El objetivo de capacidad de producción de 9 millones de unidades representa un retroceso significativo. Ese objetivo marca un fuerte retroceso desde los aproximadamente 12 millones de vehículos por año que la compañía había estado equipada para construir antes de la pandemia; desde entonces, Volkswagen ya ha reducido 2 millones de unidades de esa capacidad, divididas entre China y Europa. Se planean reducciones adicionales tanto en China como en Europa, dijo la compañía.
A pesar del alcance del plan, Volkswagen se detuvo antes de anunciar recortes específicos de empleos o cierres de fábricas, según The Wall Street Journal. Dos fuentes no identificadas dijeron a Reuters que los representantes de los trabajadores en el consejo de supervisión lograron bloquear una revisión más radical cuando el consejo se reunió el jueves, según CNBC.
"Las tensiones geopolíticas, los altos costos incluidos los causados por los aranceles, la creciente regulación y la competencia global cada vez más intensa están aumentando la presión sobre toda la industria automotriz. Por eso estamos actuando ahora", dijo el CEO de Volkswagen, Oliver Blume, en un comunicado.
También el jueves, la compañía reveló que entregó un 8.6% menos de vehículos a clientes en todo el mundo en el segundo trimestre en comparación con el año anterior, la peor lectura en cuatro años, según Reuters.

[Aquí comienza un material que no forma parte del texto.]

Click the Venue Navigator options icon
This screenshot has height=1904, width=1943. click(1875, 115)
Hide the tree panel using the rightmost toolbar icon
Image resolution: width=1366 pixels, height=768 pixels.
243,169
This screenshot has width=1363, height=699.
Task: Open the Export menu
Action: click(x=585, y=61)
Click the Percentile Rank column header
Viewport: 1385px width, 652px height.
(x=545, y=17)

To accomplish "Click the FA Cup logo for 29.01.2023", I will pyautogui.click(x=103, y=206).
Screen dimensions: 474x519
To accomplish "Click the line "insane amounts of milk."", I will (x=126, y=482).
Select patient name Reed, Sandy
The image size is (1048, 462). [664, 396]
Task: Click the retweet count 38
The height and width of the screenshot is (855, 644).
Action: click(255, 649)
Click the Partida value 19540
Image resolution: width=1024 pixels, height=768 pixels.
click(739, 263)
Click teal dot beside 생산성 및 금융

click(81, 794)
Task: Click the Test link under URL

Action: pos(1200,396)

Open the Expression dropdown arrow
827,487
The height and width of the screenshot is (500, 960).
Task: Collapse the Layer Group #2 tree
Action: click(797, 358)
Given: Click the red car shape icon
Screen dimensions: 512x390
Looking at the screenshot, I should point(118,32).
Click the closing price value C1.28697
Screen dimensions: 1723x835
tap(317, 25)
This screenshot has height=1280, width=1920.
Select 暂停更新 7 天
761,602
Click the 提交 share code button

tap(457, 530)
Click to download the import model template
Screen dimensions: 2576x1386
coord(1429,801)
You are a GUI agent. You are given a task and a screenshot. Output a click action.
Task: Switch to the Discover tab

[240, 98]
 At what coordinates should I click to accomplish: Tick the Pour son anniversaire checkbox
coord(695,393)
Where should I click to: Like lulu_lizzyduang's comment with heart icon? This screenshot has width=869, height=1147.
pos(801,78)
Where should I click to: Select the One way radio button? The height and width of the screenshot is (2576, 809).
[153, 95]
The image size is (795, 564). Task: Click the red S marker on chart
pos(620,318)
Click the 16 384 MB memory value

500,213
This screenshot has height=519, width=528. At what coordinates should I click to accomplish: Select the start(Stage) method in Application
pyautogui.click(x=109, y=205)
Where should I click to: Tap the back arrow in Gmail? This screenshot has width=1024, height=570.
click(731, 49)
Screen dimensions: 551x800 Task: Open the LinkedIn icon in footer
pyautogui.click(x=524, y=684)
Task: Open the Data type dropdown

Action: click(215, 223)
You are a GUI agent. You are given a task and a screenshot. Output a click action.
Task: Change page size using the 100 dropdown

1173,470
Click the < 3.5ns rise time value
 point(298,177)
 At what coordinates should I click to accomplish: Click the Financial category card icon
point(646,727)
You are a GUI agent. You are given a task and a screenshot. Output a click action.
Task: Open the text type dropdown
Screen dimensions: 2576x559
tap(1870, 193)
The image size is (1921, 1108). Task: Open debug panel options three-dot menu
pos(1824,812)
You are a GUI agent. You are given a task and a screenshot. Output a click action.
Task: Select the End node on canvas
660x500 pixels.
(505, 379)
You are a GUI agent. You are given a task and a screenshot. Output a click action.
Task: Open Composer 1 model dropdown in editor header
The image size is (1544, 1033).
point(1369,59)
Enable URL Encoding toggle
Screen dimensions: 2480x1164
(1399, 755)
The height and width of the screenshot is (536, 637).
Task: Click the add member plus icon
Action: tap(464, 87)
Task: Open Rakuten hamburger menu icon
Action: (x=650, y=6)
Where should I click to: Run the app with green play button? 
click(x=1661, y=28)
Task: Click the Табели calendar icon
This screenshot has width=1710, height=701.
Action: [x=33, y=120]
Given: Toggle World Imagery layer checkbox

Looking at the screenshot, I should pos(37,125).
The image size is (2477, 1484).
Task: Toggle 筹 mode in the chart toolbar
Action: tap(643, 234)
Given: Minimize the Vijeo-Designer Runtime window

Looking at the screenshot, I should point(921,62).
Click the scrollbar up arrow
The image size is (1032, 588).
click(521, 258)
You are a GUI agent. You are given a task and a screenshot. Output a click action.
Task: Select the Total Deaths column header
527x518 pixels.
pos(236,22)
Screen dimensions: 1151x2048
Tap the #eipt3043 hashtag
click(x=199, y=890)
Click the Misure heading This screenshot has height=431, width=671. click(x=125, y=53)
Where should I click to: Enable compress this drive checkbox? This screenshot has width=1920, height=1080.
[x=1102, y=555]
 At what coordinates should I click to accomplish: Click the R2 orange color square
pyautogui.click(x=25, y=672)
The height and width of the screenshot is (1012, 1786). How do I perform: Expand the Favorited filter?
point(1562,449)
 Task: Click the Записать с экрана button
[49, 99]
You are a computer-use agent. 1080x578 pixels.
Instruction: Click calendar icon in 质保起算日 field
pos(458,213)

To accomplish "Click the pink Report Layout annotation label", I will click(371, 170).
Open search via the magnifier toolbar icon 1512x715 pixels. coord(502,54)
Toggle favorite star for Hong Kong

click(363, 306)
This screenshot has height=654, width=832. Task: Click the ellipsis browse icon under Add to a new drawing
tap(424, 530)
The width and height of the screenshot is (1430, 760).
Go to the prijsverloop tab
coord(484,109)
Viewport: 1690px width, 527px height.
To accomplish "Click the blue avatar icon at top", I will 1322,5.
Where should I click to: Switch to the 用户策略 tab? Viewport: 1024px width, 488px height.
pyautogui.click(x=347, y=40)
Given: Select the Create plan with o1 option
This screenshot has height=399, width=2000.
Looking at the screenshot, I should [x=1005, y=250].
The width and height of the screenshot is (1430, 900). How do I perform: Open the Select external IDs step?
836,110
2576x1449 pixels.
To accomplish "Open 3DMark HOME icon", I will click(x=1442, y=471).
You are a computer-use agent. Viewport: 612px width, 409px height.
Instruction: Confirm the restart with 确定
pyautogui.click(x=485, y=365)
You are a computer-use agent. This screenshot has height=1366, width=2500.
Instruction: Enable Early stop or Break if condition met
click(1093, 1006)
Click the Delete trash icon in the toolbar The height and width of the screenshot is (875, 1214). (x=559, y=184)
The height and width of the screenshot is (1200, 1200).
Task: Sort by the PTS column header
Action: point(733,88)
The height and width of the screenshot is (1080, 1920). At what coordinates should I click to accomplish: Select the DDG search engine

China, que representa más volumen global de Volkswagen que cualquier otro mercado individual, vio caer las entregas en un 36.6%, mientras que América del Norte, Europa Occidental $OXY y Europa Central y del Este registraron aumentos.
Para el viernes por la mañana, las acciones de Volkswagen habían caído un 0.8%, extendiendo un declive prolongado que ha borrado más del 30% de su valor desde el comienzo de 2026.
El plan de reestructuración se basa en movimientos de la compañía había estado sopesando durante varias semanasincluidos los planes reportados para eliminar hasta 100,000 puestos y cerrar plantas alemanas en cuatro ubicaciones: Hanover, Zwickau, Emden y Neckarsulm, donde Audi opera una instalación. Un acuerdo sindical alcanzado a finales de 2024 ya había comprometido la eliminación de alrededor de 50,000 puestos para 2030. Tanto IG Metall como el Consejo de Trabajo General se han comprometido a resistir cualquier cierre o reducción de personal más allá de lo previamente negociado. El jueves, los trabajadores se reunieron afuera de la fábrica de Zwickau en una manifestación organizada por el sindicato en respuesta a los informes.
El grupo también dijo que vendió una participación mayoritaria en una unidad llamada Everllence a finales de junio, generando aproximadamente 7,400 millones de euros en efectivo para fortalecer su balance.